Some media experts and (let’s face it, virtually all) consumers are applauding Google and Apple’s moves to protect and enhance the online user experience by weeding out obnoxious ad interruptions.
People are fed up with crappy web experiences. They’re tired of companies tracking their behaviour. They’re tired of obtrusive ads getting in their way. And, they’re tired of worrying about the possibility of hackers delivering malware through fake ads.
However, Google and Apple aren’t the first to intervene and block dreaded advertising experiences. According to the Interactive Advertising Bureau, about 26 percent of web visitors have already handled this on their own by installing plugins that block trackers and ads. And, about 10 percent have installed ad and tracking blockers on their smartphones.
So, what does this mean for hoteliers who depend on digital advertising for reaching new audiences and recapturing abandoned reservations with retargeting ads?
It’s time to adjust.
These ad blockers will definitely have a rippling impact on the hotel industry, but your advertising can still succeed if you follow these guidelines:
1. Understand your ad formats…. and where they run
Reach out to your media buying team and make sure you understand the type of ads that will run for your property and which networks/sites they run on. According to Google’s announcement, the type of ads they will block in the next version of Chrome are autoplay videos, pop-up ads and ads that cover most of the page.

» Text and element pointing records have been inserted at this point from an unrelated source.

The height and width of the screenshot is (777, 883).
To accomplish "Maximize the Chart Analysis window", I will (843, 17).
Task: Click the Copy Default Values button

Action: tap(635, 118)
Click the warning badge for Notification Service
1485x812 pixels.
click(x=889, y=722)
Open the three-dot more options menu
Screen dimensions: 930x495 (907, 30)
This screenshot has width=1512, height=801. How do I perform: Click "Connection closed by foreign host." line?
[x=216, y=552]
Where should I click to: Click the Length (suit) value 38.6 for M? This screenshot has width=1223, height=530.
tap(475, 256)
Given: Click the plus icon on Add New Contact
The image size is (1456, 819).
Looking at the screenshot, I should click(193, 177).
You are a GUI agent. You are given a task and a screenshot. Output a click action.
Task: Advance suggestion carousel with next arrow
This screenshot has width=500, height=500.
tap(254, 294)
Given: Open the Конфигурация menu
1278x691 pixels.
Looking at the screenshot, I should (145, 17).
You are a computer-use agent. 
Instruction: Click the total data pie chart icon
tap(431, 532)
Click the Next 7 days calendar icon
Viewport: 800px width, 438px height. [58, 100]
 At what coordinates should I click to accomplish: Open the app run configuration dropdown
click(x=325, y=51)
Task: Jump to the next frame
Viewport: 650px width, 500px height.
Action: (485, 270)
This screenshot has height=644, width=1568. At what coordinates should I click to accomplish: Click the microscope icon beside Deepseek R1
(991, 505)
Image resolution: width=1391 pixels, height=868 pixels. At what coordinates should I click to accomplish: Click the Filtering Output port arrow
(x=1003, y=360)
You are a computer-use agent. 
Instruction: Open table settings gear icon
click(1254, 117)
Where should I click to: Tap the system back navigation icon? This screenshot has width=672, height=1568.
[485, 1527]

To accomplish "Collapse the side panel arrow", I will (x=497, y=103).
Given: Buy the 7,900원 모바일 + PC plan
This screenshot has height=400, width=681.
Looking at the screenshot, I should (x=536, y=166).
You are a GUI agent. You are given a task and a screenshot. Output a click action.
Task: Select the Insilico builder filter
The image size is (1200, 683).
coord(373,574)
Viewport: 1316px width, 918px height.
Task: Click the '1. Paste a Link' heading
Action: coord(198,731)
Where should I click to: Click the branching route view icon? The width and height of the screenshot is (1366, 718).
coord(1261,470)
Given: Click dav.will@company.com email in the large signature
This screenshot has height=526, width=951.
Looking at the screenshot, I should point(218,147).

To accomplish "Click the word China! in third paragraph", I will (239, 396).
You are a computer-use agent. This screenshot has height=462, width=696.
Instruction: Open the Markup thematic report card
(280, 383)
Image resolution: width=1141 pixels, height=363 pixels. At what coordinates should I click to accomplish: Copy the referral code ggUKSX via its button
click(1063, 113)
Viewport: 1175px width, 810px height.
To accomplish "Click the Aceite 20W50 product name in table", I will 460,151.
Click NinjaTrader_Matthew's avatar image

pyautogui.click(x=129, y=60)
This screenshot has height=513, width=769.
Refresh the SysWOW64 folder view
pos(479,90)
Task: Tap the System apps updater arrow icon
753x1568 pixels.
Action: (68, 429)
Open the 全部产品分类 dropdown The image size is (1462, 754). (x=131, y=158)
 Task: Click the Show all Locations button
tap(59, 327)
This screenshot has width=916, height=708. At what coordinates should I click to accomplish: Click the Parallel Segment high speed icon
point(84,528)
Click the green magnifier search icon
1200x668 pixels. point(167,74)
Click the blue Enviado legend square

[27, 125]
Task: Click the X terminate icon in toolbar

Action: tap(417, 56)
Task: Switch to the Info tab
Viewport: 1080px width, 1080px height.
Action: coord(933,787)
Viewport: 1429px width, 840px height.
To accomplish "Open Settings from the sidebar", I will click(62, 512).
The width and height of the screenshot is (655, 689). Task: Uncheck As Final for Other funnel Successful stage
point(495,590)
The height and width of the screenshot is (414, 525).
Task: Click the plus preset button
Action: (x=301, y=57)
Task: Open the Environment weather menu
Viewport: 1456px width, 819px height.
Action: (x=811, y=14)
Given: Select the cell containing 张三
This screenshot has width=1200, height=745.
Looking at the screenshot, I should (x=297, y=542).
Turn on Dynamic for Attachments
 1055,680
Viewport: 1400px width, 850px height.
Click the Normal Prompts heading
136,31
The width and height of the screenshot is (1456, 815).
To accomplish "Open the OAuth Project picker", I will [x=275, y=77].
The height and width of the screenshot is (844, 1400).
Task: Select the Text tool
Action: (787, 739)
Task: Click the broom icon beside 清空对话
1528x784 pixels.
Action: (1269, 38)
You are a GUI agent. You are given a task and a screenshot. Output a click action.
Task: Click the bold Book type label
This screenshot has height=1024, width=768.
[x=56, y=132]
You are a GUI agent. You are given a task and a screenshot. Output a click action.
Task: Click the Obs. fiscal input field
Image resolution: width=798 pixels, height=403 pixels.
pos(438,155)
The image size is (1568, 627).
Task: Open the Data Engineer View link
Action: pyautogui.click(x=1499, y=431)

In recent years, Apple has become more and more concerned with their consumers and privacy. In fact, Apple’s CEO Tim Cook has lashed out at internet companies that collect user data, calling it an attack on privacy. The upcoming version of Safari will not block ads. Instead, it will block a user’s browsing data from third-party tracking tools that specialise in sharing audience data with other parties. This will make it harder for hotels to access audience data and leverage the intelligence to shape future marketing campaigns, create retargeting ads, and personalise marketing campaigns. From here on… essentially, any company that doesn’t have a direct relationship with the consumer will be at a disadvantage.
2. Are you paying for blocked ads?
Work with your media buying team to track the success of your PPC and digital ad campaigns.
Are your hotel ads published and actually seen? Or, are they being published (incurring costs), then blocked by the end user’s browser?
This will require testing and having the ability to pivot and replace these blocked ads with replacements that are more user-friendly. Plus, if you find that many of your ads are being blocked within Chrome and Safari, it’s time to up your game and think of new ways to grab your hotel audience’s attention.
3. Commit to quality
These radical moves by Google and Apple are meant to keep out the worst of the worst, while giving quality ads more screen time and less noise to cut through. Hotels now have to be accountable for creating advertising campaigns that are helpful, entertaining and stimulate dialogue with consumers… rather than just self-indulgently interrupting them.